Globalization, Foreign Direct Investment, and Technology Transfers: Impacts on and Prospects for Developing Countries

Globalization, Foreign Direct Investment, and Technology Transfers: Impacts on and Prospects for Developing Countries

Globalization, Foreign Direct Investment, and Technology Transfers: Impacts on and Prospects for Developing Countries

Synopsis

In this book, Nagesh Kumar and expert contributors examine and explain the emerging patterns in international technology transfers and foreign direct investment flows (FDIs) over the past two decades. They analyse the trends in internationalization of corporate activity in individual source countries, discussing outflows from both major and emerging source countries. This departs from the existing treatments of FDI as homogenous resource and allows for a more detailed prediction of future outflow patterns. Throughout, the research focuses upon the implications of new trends for developing countries. Kumar concludes by outlining the policy implications for the governments of such countries seeking to mobilize technology and FDI for their industrialization and further integration into the international community. Controversially, he cautions against excessive optimism about the potential of FDI inflows as an agent of development. This book draws together much data and information which is not readily available and provides reflections upon international business negotiations from a developing country's perspective.

Excerpt

The contributions included in this book have been prepared as a part of the UNU/INTECH research project on foreign direct investment, technology transfers and export-orientation in developing countries. They are intended to provide a background to a quantitative analysis of the factors that shape the role that MNEs play in industrialization, technology transfer, export expansion and innovative activity of their host countries. The quantitative studies themselves are reported in a forthcoming companion volume entitled Globalization and the Quality of Foreign Direct Investment Inflows: A Quantitative Explanation of the Role of Multinationals in Industrialization, Export-expansion and Innovation in the Host Countries. A selective review of existing literature on some of the issues addressed in this volume has been presented in parts of Technology, Market Structure and Internationalization: Issues and Policies for Developing Countries (Nagesh Kumar and N. S. Siddharthan, Routledge and UNU Press, 1997).

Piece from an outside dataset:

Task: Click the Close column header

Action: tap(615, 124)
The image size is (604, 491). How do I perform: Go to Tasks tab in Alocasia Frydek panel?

The completion of this book gives me an opportunity to acknowledge the intellectual debt accumulated in the course of its preparation. My foremost gratitude is to Professor Charles Cooper, UNU/INTECH’s director, who has lent his wholehearted support to the project and has offered valuable advice whenever sought. I would like to thank my collaborators in this volume for agreeing to contribute their inputs and cooperation by meeting different deadlines. Most of these contributions were discussed in their draft form at an international workshop held in Maastricht in November 1996. We are grateful to the participants for their comments, especially to Professor Danny Van Den Bulcke of the University of Antwerp—RUCA, and Dr Kwang Jun of the World Bank for their discussions of the papers presented in this volume. Professor Van Den Bulcke also read the whole manuscript thoroughly and made many valuable suggestions.

A number of colleagues and friends have contributed to the project in different stages through discussions and by sharing data and information. I benefited from the discussions with Larry Westphal of Swarthmore College in the United States and formerly of UNU/INTECH in the initial stages of the project. Rakesh Mohan of the National Council of Applied Economic . . .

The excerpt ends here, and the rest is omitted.